What you need to do: Lay out as a numbered list the items from the line containing "Task: Open the 66.7% magnification dropdown" through the end of the items, both ends included, with blank lines left out.

Item position entries:

________________________________________

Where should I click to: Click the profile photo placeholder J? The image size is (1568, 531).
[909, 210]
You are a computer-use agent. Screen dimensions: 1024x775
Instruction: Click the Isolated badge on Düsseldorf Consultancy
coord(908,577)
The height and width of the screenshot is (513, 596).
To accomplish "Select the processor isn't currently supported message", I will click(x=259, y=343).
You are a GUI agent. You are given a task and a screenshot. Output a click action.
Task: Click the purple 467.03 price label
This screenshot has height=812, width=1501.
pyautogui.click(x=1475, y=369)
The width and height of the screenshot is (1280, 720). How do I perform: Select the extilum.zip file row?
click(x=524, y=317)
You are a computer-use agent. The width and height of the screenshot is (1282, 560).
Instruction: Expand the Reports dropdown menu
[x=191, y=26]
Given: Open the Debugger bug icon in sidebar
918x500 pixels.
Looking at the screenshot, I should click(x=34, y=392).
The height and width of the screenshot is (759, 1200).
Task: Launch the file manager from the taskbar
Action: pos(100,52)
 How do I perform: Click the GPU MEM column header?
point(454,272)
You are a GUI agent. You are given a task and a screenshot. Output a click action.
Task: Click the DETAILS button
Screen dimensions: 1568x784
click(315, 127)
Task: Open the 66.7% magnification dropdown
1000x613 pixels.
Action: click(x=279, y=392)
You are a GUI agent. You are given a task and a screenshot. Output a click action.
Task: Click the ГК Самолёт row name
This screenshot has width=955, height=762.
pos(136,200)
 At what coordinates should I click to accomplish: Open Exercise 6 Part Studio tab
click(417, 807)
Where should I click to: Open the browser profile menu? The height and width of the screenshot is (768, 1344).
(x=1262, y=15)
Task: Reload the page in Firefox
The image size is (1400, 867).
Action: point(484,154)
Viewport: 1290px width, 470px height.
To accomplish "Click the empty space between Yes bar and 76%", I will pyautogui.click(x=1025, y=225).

________________________________________

Response to the exercise:
1. Task: Open the 66.7% magnification dropdown
2. 1000x613 pixels.
3. Action: click(x=279, y=392)
4. You are a GUI agent. You are given a task and a screenshot. Output a click action.
5. Task: Click the ГК Самолёт row name
6. This screenshot has width=955, height=762.
7. pos(136,200)
8.  At what coordinates should I click to accomplish: Open Exercise 6 Part Studio tab
9. click(417, 807)
10. Where should I click to: Open the browser profile menu? The height and width of the screenshot is (768, 1344).
11. (x=1262, y=15)
12. Task: Reload the page in Firefox
13. The image size is (1400, 867).
14. Action: point(484,154)
15. Viewport: 1290px width, 470px height.
16. To accomplish "Click the empty space between Yes bar and 76%", I will pyautogui.click(x=1025, y=225).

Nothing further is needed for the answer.